» SELECTION

For authors: Use dotlnx bundle to create a .lnx bundle from an AppImage or a binary/script. One config file (config.toml) describes how to run the app and optional AppArmor rules. No hand-written .desktop or profile files.

For end users and admins: Drop a bundle into ~/Applications (or /Applications); a background service syncs it into the app menu and applies confinement automatically. End users don’t need to run dotlnx. They only add or remove bundles; the command is available for sync, validate, and other tasks.

Benefits: Portable apps (everything lives inside the bundle), declarative security (profiles generated from config), and validation (dotlnx validate) so authors can check bundles before distributing.

Source and releases: github.com/nivekxyz/dotlnx.

Full documentation: docs/ (getting started, user guide, bundle author guide, config reference, security).

License: GPL-3.0.

Install

Download a package from GitHub releases. Each release includes .deb and .rpm packages; the package installs the binary and enables the dotlnx.service watcher so bundles in ~/Applications and /Applications are synced automatically.

Debian / Ubuntu:

sudo dpkg -i dotlnx_*_*.deb

Fedora / RHEL:

sudo dnf install ./dotlnx-*.rpm
# or: sudo rpm -Uvh dotlnx-*.rpm

Arch Linux: Install from the release tarball using the arch/ PKGBUILD (e.g. makepkg -si); see Build.

Other: Download the release tarball, extract the dotlnx binary into your PATH, then install and enable contrib/dotlnx.service for the watcher.

Build

cargo build --release

Binary: target/release/dotlnx. For system-wide install (e.g. package): place in /usr/bin/dotlnx.

Tests: Run cargo test. All tests use temp dirs and cross-platform logic only (no Linux-specific AppArmor load, aa-exec, or root), so they pass on macOS and other non-Linux hosts.

» DATA LINES
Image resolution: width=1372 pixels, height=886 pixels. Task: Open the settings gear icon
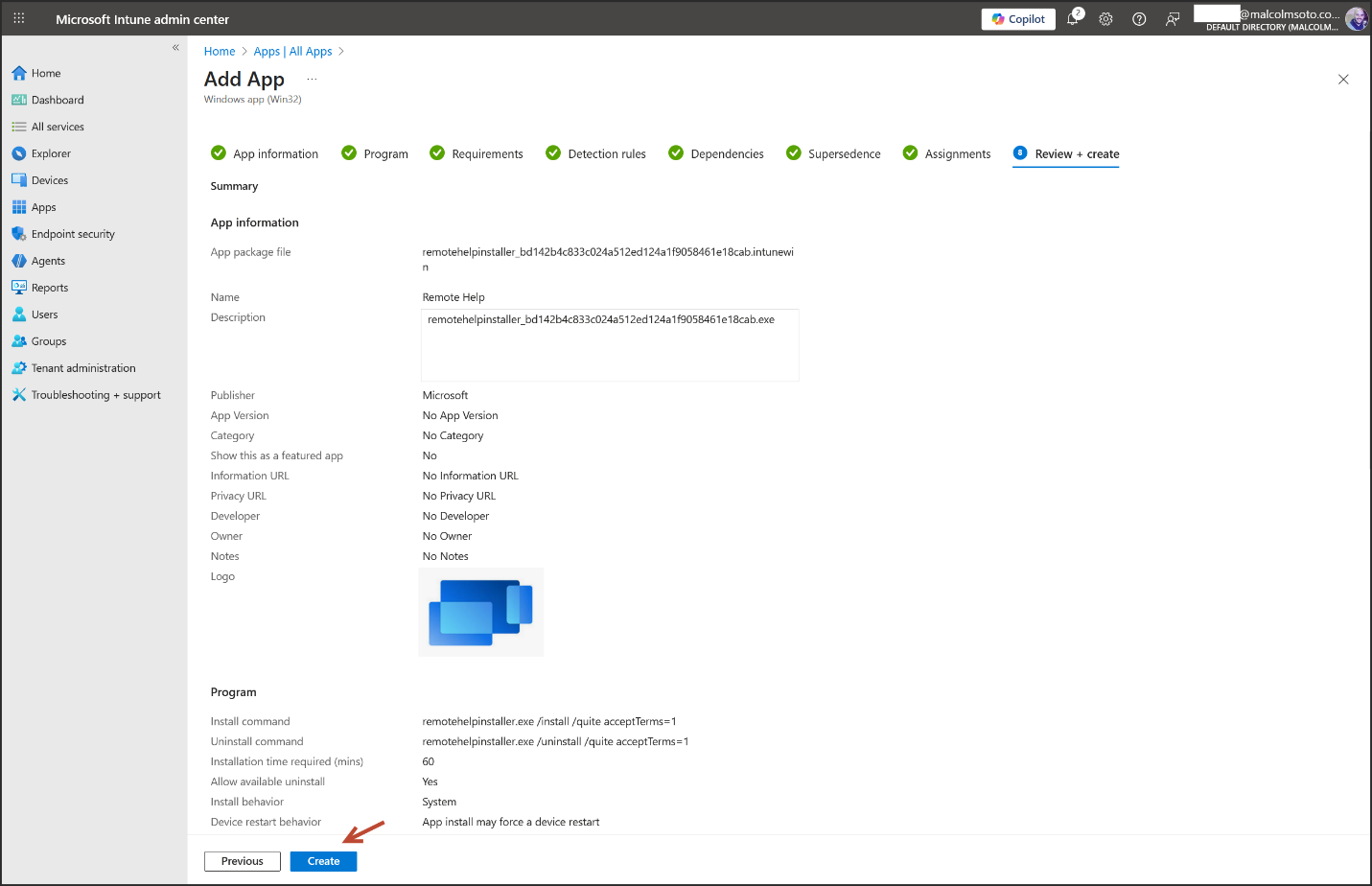[1105, 19]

» TASK REQUIREMENTS
1. For each statement below, say whether it agrees with the dotlnx overview. Answer yes or no, and quote the words of the overview that decide it. (a) End users have to run dotlnx themselves to get a bundle into the app menu. (b) Each release includes .deb and .rpm packages. (c) The tests need root access on a Linux host.
2. Return the portion of the dotlnx overview from "sudo dpkg -i" to "for the watcher.", copied word for word.
The listing comes from a separate source.

» RESULTS FOR EACH TASK
1.
(a) No: "End users don’t need to run dotlnx."
(b) Yes: "Each release includes .deb and .rpm packages"
(c) No: "no Linux-specific AppArmor load, aa-exec, or root"

2.
sudo dpkg -i dotlnx_*_*.deb

Fedora / RHEL:

sudo dnf install ./dotlnx-*.rpm
# or: sudo rpm -Uvh dotlnx-*.rpm

Arch Linux: Install from the release tarball using the arch/ PKGBUILD (e.g. makepkg -si); see Build.

Other: Download the release tarball, extract the dotlnx binary into your PATH, then install and enable contrib/dotlnx.service for the watcher.